Method and apparatus for providing tuning of spectral output for countermeasure devices

Abstract

A countermeasure device includes an emitter having a surface. A band gap material is integral with the surface of the emitter. A series of apertures are formed in the band gap material. A heat source for heating the emitter is provided proximate to the emitter and may be the metal surface itself. When the emitter is heated, the band gap material, and the apertures therein, allows the emitter to emit photons at predetermined wavelengths.

Description

FIELD OF THE INVENTION

The present invention relates to ordnance and more particularly to methods and apparatus for providing shielding from fast moving projectiles.

BACKGROUND OF THE INVENTION

Various methods and apparatus exist for shielding or protecting potential targets, including surface vehicles, target, gun emplacements, ships, troop concentrations, and the like from projectiles.

One such protective apparatus uses devices containing emitter tubes to ward off threat projectiles. The devices are mounted in various locations on an exterior of a plane, normally. Each device heats an emitter tube to high temperatures, sometimes in the vicinity of 750 Kelvin. Once heated, the emitter tube begins to decay, emitting photons in the process. FIG. 1 is a graph of an example of the spectral radiant emissions from an emitter tube heated to a temperature of 750 Kelvin.

Threat projectiles are generally designed to seek emissions typical to targets. Typical target emissions include photons of 2–5 microns wavelength, some of which is quickly absorbed in the atmosphere, but some of which is not. Threat projectiles can be designed to seek out those photon emission wavelengths that are typical to targets and that are not typically quickly absorbed into the atmosphere.

The emissions from the heated emitter tubes tend to cloud the target, sometimes blinding the threat projectile from its target. FIG. 2 is an exemplary embodiment of a target 10 protected by emitter photon emissions. Surrounding the target 10 is a “zone of protection” 12 created by the emitter photon emissions. A threat missile fired into the “zone of protection” 12 will have its heat sensor, which is attempting to sense the photon emission from the target propulsion system, clouded by the emitter photon emissions and will typically fail to hit its target. Toward the rear of the target 10, in this embodiment, is the target propulsion system 14, the source of the photon emissions for targets. One of the limitations of the emitter tubes is that they fail to emit sufficient photons in the wavelengths sought by the threat projectiles to blind the projectiles at the target propulsion system 14. In other words, the “zone of protection” 12 does not extend to the location of the target propulsion system 14. As a result, a threat projectile fired from behind the target 10 may strike the target 10 without ever passing into the “zone of protection” 12. This problem is one of several encountered using the emitter tube system.

Another problem with the emitter tube system is robustness. The emitter tubes will produce photons in sufficient number for a short time period while operating at required levels. After this period of time passes, the emitter tubes need to be replaced, which typically requires the target to be on the ground. Most targets using this system will discard emitter tubes after a the period above minus a margin period in part because an target that requires a “zone of protection” does not want to have the emitter tubes expire while the target is airborne. A target defense system is needed that does not require such frequent maintenance.

**SET OF TASKS**:
1) Copy out the passage from the countermeasure patent starting at "Method and apparatus" and ending at "fast moving projectiles.".
2) In the countermeasure patent, what wavelengths do typical target emissions include?
3) Carry on writing the countermeasure patent past its final sentence.

**DATASET**:

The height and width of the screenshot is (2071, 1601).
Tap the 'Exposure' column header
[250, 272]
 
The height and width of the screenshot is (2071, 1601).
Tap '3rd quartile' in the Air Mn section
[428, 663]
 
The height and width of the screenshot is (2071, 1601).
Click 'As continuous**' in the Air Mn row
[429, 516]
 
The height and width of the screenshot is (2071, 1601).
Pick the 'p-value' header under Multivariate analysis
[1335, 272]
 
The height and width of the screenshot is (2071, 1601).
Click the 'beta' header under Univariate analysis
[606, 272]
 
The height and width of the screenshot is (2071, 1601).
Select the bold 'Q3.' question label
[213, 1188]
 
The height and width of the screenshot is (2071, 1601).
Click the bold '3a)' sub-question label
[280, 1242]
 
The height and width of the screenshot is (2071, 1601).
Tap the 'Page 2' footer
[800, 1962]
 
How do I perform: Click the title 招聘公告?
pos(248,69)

---

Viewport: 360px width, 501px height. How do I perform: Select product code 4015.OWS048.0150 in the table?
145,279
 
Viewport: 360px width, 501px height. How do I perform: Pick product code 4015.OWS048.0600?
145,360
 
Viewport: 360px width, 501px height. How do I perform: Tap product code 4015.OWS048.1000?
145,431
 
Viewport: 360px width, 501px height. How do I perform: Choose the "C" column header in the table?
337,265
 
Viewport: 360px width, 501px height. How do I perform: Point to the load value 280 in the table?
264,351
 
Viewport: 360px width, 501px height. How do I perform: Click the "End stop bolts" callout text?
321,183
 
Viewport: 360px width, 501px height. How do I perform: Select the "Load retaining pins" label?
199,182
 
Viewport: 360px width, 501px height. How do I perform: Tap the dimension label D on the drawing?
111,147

--

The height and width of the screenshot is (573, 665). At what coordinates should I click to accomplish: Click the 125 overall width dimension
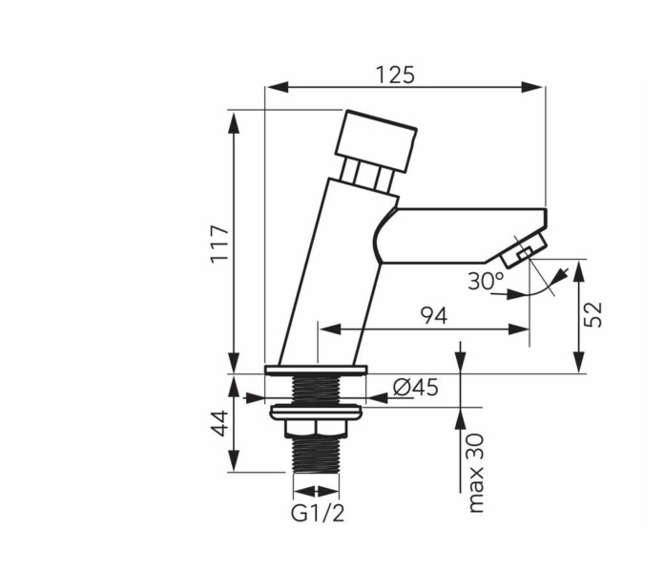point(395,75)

**EXERCISE RESPONSES**:
1)
Method and apparatus for providing tuning of spectral output for countermeasure devices

Abstract

A countermeasure device includes an emitter having a surface. A band gap material is integral with the surface of the emitter. A series of apertures are formed in the band gap material. A heat source for heating the emitter is provided proximate to the emitter and may be the metal surface itself. When the emitter is heated, the band gap material, and the apertures therein, allows the emitter to emit photons at predetermined wavelengths.

Description

FIELD OF THE INVENTION

The present invention relates to ordnance and more particularly to methods and apparatus for providing shielding from fast moving projectiles.

2) Photons of 2–5 microns wavelength.

3)
Another problem with the emitter tube system is efficiency. Threat projectiles are typically targeting specific bands of photon wavelength emission. The wavelengths of these bands, known as “threat bands”, are all between 1.5 and 5 microns. However, combined, the threat bands are approximately 2 microns wide. As can be seen from FIG. 1, typical effective wavelength emissions from the emitter tube system are approximately 7–8 microns wide. Therefore, most of the emissions from the emitter tubes are not impacting the bands of photon wavelength emissions sought by the threat projectiles and those emissions are being wasted. Preferably, a target defense system could be designed that wasted less energy.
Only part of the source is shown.